Write every entry out again, exactly as given.

Records contained in a dataset:
★ ★ ★ ★
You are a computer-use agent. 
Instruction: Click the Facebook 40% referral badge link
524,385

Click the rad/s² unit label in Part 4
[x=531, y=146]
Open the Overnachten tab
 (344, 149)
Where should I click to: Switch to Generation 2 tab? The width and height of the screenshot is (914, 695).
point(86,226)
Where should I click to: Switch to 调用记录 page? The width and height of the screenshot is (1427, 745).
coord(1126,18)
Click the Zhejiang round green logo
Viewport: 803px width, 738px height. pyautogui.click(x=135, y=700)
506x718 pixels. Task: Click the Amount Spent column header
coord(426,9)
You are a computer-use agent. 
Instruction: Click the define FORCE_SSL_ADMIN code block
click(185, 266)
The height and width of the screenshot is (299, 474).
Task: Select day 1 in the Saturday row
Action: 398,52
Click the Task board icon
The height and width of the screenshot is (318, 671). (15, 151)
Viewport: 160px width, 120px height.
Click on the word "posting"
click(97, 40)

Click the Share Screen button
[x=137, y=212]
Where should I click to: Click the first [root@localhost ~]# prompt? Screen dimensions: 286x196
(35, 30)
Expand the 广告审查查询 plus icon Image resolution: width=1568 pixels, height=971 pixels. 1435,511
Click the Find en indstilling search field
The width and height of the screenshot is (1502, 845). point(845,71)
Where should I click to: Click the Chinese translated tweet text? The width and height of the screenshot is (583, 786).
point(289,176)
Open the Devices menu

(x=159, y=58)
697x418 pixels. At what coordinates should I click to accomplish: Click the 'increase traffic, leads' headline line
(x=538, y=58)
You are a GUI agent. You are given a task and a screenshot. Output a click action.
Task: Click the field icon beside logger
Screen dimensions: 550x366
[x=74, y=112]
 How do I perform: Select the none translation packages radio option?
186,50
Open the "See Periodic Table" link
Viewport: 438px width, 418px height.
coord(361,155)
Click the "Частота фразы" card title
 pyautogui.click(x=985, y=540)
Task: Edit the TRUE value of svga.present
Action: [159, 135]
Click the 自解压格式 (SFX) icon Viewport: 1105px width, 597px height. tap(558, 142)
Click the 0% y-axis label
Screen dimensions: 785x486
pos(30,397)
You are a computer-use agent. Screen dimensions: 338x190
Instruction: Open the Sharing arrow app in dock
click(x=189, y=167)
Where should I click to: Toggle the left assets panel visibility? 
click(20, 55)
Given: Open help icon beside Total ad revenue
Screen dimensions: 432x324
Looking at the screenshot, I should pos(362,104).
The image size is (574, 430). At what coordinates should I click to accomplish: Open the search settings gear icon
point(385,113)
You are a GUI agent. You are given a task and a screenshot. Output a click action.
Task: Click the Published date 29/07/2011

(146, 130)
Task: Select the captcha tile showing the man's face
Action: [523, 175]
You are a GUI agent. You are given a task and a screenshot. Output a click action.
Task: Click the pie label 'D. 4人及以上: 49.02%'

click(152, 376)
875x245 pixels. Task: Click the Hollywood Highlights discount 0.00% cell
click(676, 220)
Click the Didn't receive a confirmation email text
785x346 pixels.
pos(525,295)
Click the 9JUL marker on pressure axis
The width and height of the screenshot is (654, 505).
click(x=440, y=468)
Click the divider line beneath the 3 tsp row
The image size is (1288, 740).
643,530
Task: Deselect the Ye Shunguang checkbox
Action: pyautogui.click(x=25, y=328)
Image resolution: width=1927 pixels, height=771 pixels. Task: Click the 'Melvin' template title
★ ★ ★ ★
**Written reply:**
You are a computer-use agent. 
Instruction: Click the Facebook 40% referral badge link
524,385

Click the rad/s² unit label in Part 4
[x=531, y=146]
Open the Overnachten tab
 (344, 149)
Where should I click to: Switch to Generation 2 tab? The width and height of the screenshot is (914, 695).
point(86,226)
Where should I click to: Switch to 调用记录 page? The width and height of the screenshot is (1427, 745).
coord(1126,18)
Click the Zhejiang round green logo
Viewport: 803px width, 738px height. pyautogui.click(x=135, y=700)
506x718 pixels. Task: Click the Amount Spent column header
coord(426,9)
You are a computer-use agent. 
Instruction: Click the define FORCE_SSL_ADMIN code block
click(185, 266)
The height and width of the screenshot is (299, 474).
Task: Select day 1 in the Saturday row
Action: 398,52
Click the Task board icon
The height and width of the screenshot is (318, 671). (15, 151)
Viewport: 160px width, 120px height.
Click on the word "posting"
click(97, 40)

Click the Share Screen button
[x=137, y=212]
Where should I click to: Click the first [root@localhost ~]# prompt? Screen dimensions: 286x196
(35, 30)
Expand the 广告审查查询 plus icon Image resolution: width=1568 pixels, height=971 pixels. 1435,511
Click the Find en indstilling search field
The width and height of the screenshot is (1502, 845). point(845,71)
Where should I click to: Click the Chinese translated tweet text? The width and height of the screenshot is (583, 786).
point(289,176)
Open the Devices menu

(x=159, y=58)
697x418 pixels. At what coordinates should I click to accomplish: Click the 'increase traffic, leads' headline line
(x=538, y=58)
You are a GUI agent. You are given a task and a screenshot. Output a click action.
Task: Click the field icon beside logger
Screen dimensions: 550x366
[x=74, y=112]
 How do I perform: Select the none translation packages radio option?
186,50
Open the "See Periodic Table" link
Viewport: 438px width, 418px height.
coord(361,155)
Click the "Частота фразы" card title
 pyautogui.click(x=985, y=540)
Task: Edit the TRUE value of svga.present
Action: [159, 135]
Click the 自解压格式 (SFX) icon Viewport: 1105px width, 597px height. tap(558, 142)
Click the 0% y-axis label
Screen dimensions: 785x486
pos(30,397)
You are a computer-use agent. Screen dimensions: 338x190
Instruction: Open the Sharing arrow app in dock
click(x=189, y=167)
Where should I click to: Toggle the left assets panel visibility? 
click(20, 55)
Given: Open help icon beside Total ad revenue
Screen dimensions: 432x324
Looking at the screenshot, I should pos(362,104).
The image size is (574, 430). At what coordinates should I click to accomplish: Open the search settings gear icon
point(385,113)
You are a GUI agent. You are given a task and a screenshot. Output a click action.
Task: Click the Published date 29/07/2011

(146, 130)
Task: Select the captcha tile showing the man's face
Action: [523, 175]
You are a GUI agent. You are given a task and a screenshot. Output a click action.
Task: Click the pie label 'D. 4人及以上: 49.02%'

click(152, 376)
875x245 pixels. Task: Click the Hollywood Highlights discount 0.00% cell
click(676, 220)
Click the Didn't receive a confirmation email text
785x346 pixels.
pos(525,295)
Click the 9JUL marker on pressure axis
The width and height of the screenshot is (654, 505).
click(x=440, y=468)
Click the divider line beneath the 3 tsp row
The image size is (1288, 740).
643,530
Task: Deselect the Ye Shunguang checkbox
Action: pyautogui.click(x=25, y=328)
Image resolution: width=1927 pixels, height=771 pixels. Task: Click the 'Melvin' template title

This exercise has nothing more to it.